Votes for Women
Three generations of women fought to overcome objections and convince the male voters who would decide the issue that women had the right to vote. Opponents claimed that woman suffrage would lead to neglected children, masculine women, confused gender roles, and prohibition. Suffragists and supporters countered with images of strong but feminine voters with years of experience and contributions as mothers, homemakers, breadwinners, and community activists.
A Suffrage Symbol
In the early 1800s women were culturally and legally subordinated to men. While more men were gaining the right to vote, women were still barred from the ballot box. In 1848 a group led by Elizabeth Cady Stanton called a convention on women’s rights. On this table they drafted a Declaration of Sentiments. Based on the Declaration of Independence, it demanded reforms to women’s legal status. The most daring was the right to vote. It took decades of fighting for rights to their children, property, money, education, and employment and successfully leading national reform movements before they convinced a majority of American men that women also had a right to the ballot.

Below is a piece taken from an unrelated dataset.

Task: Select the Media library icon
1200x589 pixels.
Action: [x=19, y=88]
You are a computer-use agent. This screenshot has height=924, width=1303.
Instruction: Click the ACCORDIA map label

The table on which Elizabeth Cady Stanton drafted the Declaration of Sentiments became an icon for woman suffragists and was displayed at national meetings. In 1919, as state legislatures voted on the ratification of the Nineteenth Amendment, leaders of the National American Woman Suffrage Association brought the table to the Smithsonian Institution to claim their place in the official history of the nation. The table has become a three-dimensional evocation of the struggle, achievement, and pride of the early woman’s movement and ranks as one of the treasures of the Smithsonian.
Suffragists often used humor to point out the absurdity of some of the common objections to women voting.
State by State
Members of the National American Woman Suffrage Association organized statewide “Votes for Women” campaigns. They used buttons, signs, and gimmicks like the ring parade spinner to promote their cause and tracked their progress with maps and stars representing their victories. The western states were the first to accept women as voters.
Picketing the White House
To pressure President Woodrow Wilson to support a constitutional amendment giving women the vote, suffragists from the National Woman’s Party became the first people to picket the White House. When they began in the winter of 1917, the public tolerated, even admired, the pickets for their dignity and tenacity. When America entered World War I, the picketing seemed unpatriotic and embarrassing to the government. The suffragists were arrested and jailed for obstructing traffic. Reports of abuse and force-feeding and the courage of the imprisoned women generated public sympathy and the pickets were released.
The freed prisoners were honored with silver pins in the shape of prison doors. All of the pickets received silver banner brooches.